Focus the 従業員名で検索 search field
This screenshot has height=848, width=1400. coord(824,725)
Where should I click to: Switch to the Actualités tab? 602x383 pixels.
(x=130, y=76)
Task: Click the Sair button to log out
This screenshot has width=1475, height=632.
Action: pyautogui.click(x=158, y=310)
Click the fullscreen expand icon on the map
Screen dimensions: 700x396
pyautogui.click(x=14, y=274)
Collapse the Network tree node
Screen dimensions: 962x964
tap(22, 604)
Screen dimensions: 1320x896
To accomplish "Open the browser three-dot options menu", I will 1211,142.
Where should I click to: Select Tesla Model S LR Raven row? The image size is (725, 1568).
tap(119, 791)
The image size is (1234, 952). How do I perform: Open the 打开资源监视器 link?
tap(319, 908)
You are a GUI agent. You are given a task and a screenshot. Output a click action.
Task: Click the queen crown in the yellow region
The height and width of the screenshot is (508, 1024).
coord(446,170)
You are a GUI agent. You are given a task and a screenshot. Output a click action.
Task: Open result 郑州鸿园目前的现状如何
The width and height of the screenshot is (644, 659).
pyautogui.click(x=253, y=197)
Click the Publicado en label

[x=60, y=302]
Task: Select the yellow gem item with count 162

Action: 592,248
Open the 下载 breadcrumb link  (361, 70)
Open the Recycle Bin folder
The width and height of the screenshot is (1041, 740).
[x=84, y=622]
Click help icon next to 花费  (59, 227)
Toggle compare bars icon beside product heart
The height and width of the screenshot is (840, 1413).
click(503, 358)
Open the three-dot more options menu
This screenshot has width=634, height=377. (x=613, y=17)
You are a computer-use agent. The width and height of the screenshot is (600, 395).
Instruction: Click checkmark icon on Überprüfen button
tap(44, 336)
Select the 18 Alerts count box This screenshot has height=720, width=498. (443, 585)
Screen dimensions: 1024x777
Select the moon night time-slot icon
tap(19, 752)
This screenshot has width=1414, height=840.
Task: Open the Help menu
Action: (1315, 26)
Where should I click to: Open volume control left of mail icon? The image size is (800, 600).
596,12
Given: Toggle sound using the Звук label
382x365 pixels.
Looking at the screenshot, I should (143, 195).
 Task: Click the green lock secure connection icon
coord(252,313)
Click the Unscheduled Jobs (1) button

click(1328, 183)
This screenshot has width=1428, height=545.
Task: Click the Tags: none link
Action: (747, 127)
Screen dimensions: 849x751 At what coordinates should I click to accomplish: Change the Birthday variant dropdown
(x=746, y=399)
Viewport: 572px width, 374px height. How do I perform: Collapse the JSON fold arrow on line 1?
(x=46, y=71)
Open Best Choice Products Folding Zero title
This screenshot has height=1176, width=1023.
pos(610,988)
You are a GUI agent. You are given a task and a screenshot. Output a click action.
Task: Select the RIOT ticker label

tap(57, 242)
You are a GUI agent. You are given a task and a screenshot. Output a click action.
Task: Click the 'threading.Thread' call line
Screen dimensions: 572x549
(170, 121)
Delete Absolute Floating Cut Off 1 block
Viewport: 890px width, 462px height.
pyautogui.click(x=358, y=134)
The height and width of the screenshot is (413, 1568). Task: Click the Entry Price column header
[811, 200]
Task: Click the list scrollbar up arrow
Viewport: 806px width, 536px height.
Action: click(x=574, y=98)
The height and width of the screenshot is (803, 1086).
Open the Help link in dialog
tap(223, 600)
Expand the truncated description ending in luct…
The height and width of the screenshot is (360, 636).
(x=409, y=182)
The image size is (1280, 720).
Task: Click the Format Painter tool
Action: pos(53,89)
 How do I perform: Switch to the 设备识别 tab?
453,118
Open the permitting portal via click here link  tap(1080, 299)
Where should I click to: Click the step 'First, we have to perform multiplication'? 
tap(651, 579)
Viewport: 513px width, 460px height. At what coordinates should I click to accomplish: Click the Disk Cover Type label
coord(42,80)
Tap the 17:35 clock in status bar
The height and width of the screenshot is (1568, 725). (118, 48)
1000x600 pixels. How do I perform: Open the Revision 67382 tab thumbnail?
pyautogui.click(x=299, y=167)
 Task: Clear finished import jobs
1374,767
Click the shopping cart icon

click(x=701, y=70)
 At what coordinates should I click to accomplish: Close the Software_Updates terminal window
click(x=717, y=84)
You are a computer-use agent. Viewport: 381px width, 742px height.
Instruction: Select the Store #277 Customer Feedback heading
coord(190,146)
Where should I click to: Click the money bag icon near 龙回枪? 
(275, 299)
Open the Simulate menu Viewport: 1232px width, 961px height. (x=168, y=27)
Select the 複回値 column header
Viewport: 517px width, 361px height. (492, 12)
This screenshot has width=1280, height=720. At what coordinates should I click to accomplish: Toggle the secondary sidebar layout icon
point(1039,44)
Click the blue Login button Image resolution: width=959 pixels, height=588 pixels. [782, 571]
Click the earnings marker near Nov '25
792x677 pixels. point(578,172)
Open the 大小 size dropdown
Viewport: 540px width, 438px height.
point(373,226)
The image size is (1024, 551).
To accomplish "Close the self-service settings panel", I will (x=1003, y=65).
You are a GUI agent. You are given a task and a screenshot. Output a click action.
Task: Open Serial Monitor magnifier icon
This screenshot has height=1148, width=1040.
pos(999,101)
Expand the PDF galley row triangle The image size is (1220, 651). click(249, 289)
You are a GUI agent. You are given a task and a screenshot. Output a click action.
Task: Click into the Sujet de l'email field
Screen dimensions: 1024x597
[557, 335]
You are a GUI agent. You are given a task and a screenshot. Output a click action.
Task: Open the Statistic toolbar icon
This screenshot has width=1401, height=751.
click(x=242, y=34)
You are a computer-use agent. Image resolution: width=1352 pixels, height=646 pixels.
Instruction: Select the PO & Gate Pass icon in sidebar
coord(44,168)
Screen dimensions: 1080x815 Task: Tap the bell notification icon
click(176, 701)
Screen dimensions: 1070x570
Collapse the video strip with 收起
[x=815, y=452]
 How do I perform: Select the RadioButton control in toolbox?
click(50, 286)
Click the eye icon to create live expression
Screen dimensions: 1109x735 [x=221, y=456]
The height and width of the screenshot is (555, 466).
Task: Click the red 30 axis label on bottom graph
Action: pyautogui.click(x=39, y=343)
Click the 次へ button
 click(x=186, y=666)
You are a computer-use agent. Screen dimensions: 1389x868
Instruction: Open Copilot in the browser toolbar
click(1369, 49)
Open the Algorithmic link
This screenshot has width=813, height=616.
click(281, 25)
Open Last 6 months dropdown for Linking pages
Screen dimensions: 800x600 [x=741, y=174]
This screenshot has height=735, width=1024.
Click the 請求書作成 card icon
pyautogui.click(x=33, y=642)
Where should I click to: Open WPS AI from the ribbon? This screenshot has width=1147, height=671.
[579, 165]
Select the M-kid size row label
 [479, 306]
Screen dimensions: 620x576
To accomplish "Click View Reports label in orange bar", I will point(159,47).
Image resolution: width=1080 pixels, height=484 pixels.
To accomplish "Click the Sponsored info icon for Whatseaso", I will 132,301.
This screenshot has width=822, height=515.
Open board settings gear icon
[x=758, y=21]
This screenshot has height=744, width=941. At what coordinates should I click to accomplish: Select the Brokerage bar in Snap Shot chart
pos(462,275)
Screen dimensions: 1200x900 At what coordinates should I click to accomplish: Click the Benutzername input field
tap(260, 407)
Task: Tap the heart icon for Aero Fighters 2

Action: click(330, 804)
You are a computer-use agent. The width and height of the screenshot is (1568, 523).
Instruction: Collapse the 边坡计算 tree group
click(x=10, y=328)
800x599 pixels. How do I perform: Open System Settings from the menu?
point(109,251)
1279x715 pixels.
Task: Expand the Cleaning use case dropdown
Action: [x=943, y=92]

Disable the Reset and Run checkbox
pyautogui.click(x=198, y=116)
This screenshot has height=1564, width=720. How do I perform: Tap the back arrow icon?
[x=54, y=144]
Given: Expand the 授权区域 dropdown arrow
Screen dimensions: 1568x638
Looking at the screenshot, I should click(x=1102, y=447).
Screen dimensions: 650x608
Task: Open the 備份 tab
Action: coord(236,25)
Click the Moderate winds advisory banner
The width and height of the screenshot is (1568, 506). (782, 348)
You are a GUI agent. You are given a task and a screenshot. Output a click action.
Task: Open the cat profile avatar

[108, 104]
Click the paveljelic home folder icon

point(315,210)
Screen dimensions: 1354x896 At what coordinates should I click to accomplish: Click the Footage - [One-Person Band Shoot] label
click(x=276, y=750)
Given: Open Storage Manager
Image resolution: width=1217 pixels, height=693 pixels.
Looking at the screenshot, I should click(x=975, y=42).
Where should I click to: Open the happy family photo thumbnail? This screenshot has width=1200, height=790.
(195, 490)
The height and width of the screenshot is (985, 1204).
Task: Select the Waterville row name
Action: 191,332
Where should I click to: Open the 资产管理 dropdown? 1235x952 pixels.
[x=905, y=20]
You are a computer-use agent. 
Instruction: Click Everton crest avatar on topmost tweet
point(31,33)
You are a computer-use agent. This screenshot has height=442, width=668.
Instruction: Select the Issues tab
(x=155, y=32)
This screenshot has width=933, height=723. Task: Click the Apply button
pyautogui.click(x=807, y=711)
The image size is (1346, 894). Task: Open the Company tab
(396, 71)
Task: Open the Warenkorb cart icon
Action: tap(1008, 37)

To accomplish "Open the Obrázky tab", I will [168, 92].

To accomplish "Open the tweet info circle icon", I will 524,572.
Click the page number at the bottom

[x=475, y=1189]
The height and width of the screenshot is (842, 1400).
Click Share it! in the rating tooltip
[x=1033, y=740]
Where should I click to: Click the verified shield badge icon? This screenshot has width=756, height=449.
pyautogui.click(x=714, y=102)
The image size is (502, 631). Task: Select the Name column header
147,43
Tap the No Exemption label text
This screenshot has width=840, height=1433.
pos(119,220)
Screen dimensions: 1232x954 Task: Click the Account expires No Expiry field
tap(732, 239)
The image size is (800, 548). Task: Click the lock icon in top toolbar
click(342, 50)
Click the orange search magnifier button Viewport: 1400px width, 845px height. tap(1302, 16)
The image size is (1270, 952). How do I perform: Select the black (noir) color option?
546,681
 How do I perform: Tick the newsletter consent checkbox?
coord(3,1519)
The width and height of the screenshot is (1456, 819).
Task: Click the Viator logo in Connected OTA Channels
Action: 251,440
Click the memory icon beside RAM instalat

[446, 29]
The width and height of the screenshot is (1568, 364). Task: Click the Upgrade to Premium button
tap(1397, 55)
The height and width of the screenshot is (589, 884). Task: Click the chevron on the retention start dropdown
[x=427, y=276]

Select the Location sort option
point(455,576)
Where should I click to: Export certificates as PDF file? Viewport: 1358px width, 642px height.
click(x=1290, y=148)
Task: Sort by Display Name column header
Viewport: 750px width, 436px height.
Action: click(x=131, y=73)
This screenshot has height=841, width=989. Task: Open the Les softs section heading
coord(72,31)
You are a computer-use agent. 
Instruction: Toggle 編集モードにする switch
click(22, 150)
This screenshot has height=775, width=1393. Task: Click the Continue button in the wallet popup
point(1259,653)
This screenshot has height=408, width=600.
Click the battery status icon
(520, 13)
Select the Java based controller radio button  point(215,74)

# EXERCISE DETAILS
Pick out the lines above containing the word "orange", then copy them.

# SOLUTION TO THIS EXERCISE
To accomplish "Click View Reports label in orange bar", I will point(159,47).
Click the orange search magnifier button Viewport: 1400px width, 845px height. tap(1302, 16)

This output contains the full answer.